-------- Отрывок
Помню, какое во время начала "перестройки" было ликование: к нам возвращается наше наследие! Наконец-то напечатан контрреволюционер Бердяев! Но, как известно, напечатать мало, надо еще и прочесть. А прочитав — обдумать. А вот с этим у всевозможных "рыночников", как правило, дело плохо.
Бердяев давно уже написал: "Русская революция" — отвратительна. Но ведь всякая революция отвратительна". И это положение, изложенное отнюдь не классиком марксизма-ленинизма, так и остается в стороне, не обдуманным, не осознанным всякими пошляками от истории, ничтоже сумняшеся лепящими, что, дескать, все беды происходят от того, что в революции ведущей была ложная, нехорошая идеология — большевистская, марксистская, коммунистическая, что ее утопичность и обусловила все беды…
Ну хорошо. Тогда вопрос: почему же в английском Великом мятеже и Французской революции происходило ТО ЖЕ САМОЕ? Почему они, такие умеренные, скромные по своим требованиям и целям, обернулись океаном крови?
Какова была цель Великого мятежа? Что осуществилось на некоторое время как то, к чему шли? Республика с однопалатным парламентом. Это что, утопия? Нет? Почему же так много крови было пролито, почему предпринимались такие чрезвычайные усилия? Сопротивление "бывших"? Да, оно было. Но невозможно всю запредельную даже для тех времен дикость и кровопролитность революции (именуемой по традиции Великим мятежом — Great Rebellion) объяснить этим сопротивлением. Тем более невозможно объяснить кровопролитность Французской революции ее идеалами, которые по большей части благополучно воплощены сегодня. На всякой французской монете написано: Свобода, Равенство, Братство. И никто никого на гильотину не тащит. А ведь эта революция по жестокости, по циническому отношению к человеческой жизни в чем-то превосходила наш Октябрь! Тогда она ужаснула многих — и весьма поколебала веру в свои идеалы. И лишь в дальнейшем оказалось, что большая часть ее завоеваний может быть осуществлена без потоков крови и несчетных лагерей.
----------------
-------- Выдержки из строк
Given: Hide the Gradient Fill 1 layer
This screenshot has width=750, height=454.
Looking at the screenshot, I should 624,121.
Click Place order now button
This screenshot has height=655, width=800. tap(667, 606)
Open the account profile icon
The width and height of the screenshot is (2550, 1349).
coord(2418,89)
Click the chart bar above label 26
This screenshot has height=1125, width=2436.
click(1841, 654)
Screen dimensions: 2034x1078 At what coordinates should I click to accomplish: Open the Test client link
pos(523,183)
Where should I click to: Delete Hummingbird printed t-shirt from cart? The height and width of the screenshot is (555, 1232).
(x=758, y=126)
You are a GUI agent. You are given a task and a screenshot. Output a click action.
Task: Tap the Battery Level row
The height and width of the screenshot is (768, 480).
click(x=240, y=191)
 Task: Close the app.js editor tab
----------------
Допишите рассуждение о крови в революциях, начав сразу после его последней фразы.

Таким образом, то, что обычно относят к "вине" ИДЕАЛОВ революции, ее лозунгов, ее устремлений, на самом деле оказывается по большей части неразлучно связано с ней как с ЯВЛЕНИЕМ. Сами же идеалы вполне могут быть и осуществимыми.
Тем не менее очевидно, что само это кровопролитие как-то связано с понятием утопичности. Во всякой революции — да, в этом "демки" правы — витает тень утопии. В нашей она более чем заметна. И дело вовсе не в том, осуществим социализм или нет. Дело в том, что абсурдно было строить социализм в стране на 85% крестьянской. Это не отвечает ни Марксу, ни Энгельсу. О чем, кстати, тогда говорили многие и многие.
Здесь мы выходим на другой важный вопрос. А именно: является ли утопичность понятием вечным — или временным? Может ли быть, что то, что ни в коем случае не могло воплотиться в одном времени, было воплощено в другом?
Конечно, мне следовало бы извиниться за детсадовский уровень таких рассуждений. Но что делать, если лица "демократического" или около того направления кидают выводы, полностью игнорирующие даже такие рассуждения? Вот и приходится делать выводы на уровне "для бестолковых объясняю".
Безусловно, очень многие вещи и явления, абсолютно невозможные при одном состоянии общества, оказываются при другом единственным выходом из положения. Так, например, в прежних обществах были невозможны бумажные деньги — и, надо сказать, попытки их внедрения часто оканчивались катастрофой и провалом. Почему? Потому что, например, в предреволюционной Франции XVIII века, при том состоянии ее экономики, при том уровне развитости общества бумажные деньги (которые пытался тогда ввести финансист Дж. Ло) были утопией. А через сто лет, наоборот, эти деньги были единственным решением, а чеканка их из драгоценных металлов — архаизмом.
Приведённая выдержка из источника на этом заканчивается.